Speaking from Our Scars, Speaking from Our Wounds

From time to time, when we and others are hurting, we are asked to speak on things, to speak to people, to tell about events. In those times we must be careful to speak from our scars and not from our wounds.

Our scars are the places we have learned, the places we have cried, and the places we have healed. They are our “E-spots” (empathy spots), the places from which our humanity springs. Here the pain is duller now and can often be forgotten, but the mark is still there to reminds us, chastise us, humble us. From our scars, we can take wisdom and comfort and pass those on to others in a most virtuous cycle.
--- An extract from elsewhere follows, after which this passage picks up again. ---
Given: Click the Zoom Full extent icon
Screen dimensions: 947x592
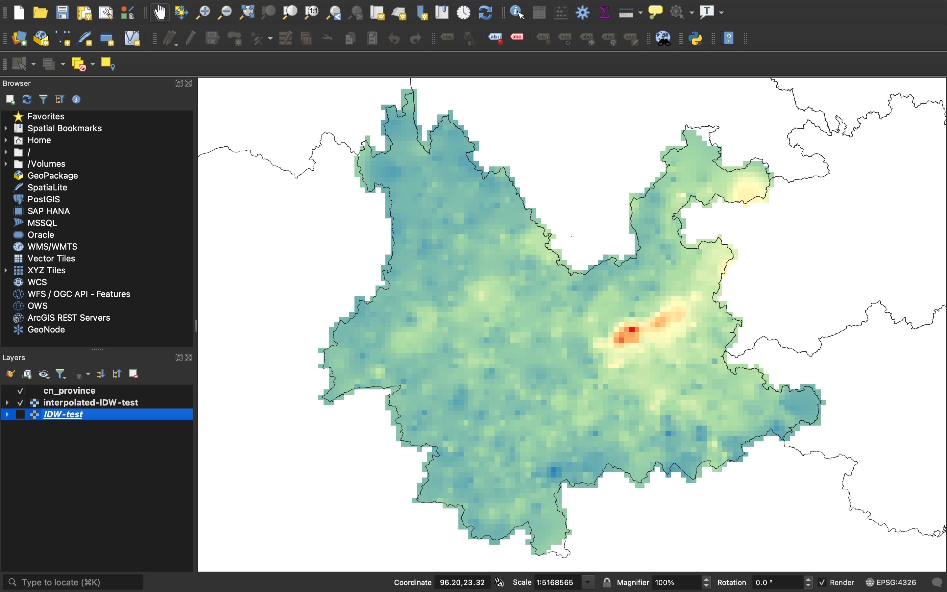Looking at the screenshot, I should pyautogui.click(x=247, y=13).
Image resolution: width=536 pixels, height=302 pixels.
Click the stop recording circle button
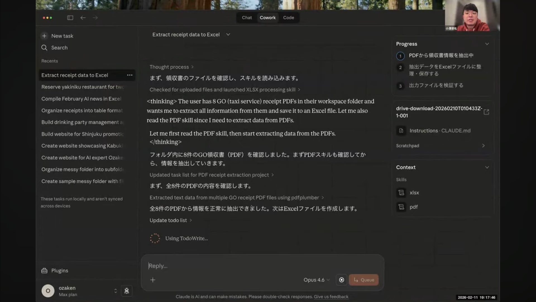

Our wounds are fresh and painful and maddening, from there we get our rage, our fear, our need for retribution. Anger, righteous and just or deflective and deceptive, flows with the blood and it strengthens and weakens us. We strike out in fury, blind in the white heat of pain and sorrow and hurts so deep they burn cold. From our wounds, we scatter our humanity and leave in its stead our shadow selves seeking relief from the torment and the grief by passing the misery to others in a vain hope of healing. Yet, the wounds do not heal and the misery is simply multiplied.

So we must learn to speak from our scars and not our wounds, and in doing so, we can then come to heal, one wound at a time, perhaps the world.